Vitamin D Up-regulates Glucose Transporter 4 (GLUT4) Translocation and Glucose Utilization Mediated by Cystathionine-γ-lyase (CSE) Activation and H2S Formation in 3T3L1 Adipocytes

A scientific explanation for the beneficial role of vitamin D supplementation in the lowering of glycemia in diabetes remains to be determined. This study examined the biochemical mechanism by which vitamin D supplementation regulates glucose metabolism in diabetes. 3T3L1 adipocytes were treated with high glucose (HG, 25 mM) in the presence or absence of 1,25-dihydroxyvitamin D-3(1,25(OH)(2)D-3) (25, 50 nM), the active form of vitamin D. 1,25(OH)(2)D-3 treatment caused significant up-regulation of GLUT4 total protein expression and its trans-location to cell surface, and an increase in glucose uptake as well as glucose utilization in HG-treated cells. 1,25(OH)(2)D-3 also caused cystathionine-gamma-lyase (CSE) activation and H2S formation in HG-treated adipocytes.

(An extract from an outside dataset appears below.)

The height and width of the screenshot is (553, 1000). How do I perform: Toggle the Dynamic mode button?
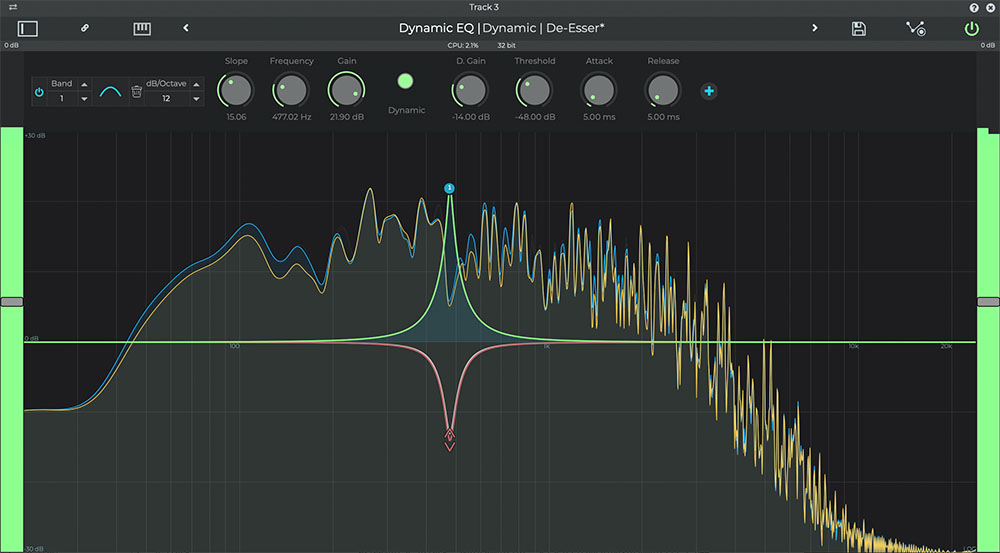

The effect of 1,25(OH)(2)D-3 on GLUT4 translocation, glucose utilization, and H2S formation was prevented by propargylglycine, an inhibitor of CSE that catalyzes H2S formation. Studies using antisense CSE also demonstrated the inhibition of GLUT4 translocation as well as glucose uptake and utilization in 1,25(OH)(2)D-3-supplemented CSE-siRNA-transfected adipocytes compared with controls. 1,25(OH)(2)D-3 treatment along with insulin enhanced GLUT4 translocation and glucose utilization compared with either insulin or 1,25(OH)(2)D-3 alone in HG-treated adipocytes. 1,25(OH)(2)D-3 supplementation also inhibited monocyte chemoattractant protein-1 and stimulated adiponectin secretion in HG-treated adipocytes, and this positive effect was prevented in propargylglycine-treated or CSE-knockdown adipocytes. This is the first report to demonstrate that 1,25(OH)(2)D-3 up-regulates GLUT4 translocation and glucose utilization and decreases inflammatory markers, which is mediated by CSE activation and H2S formation in adipocytes. This study provides evidence for a novel molecular mechanism by which 1,25(OH)(2)D-3 can up-regulate the GLUT4 translocation essential for maintenance of glucose metabolism.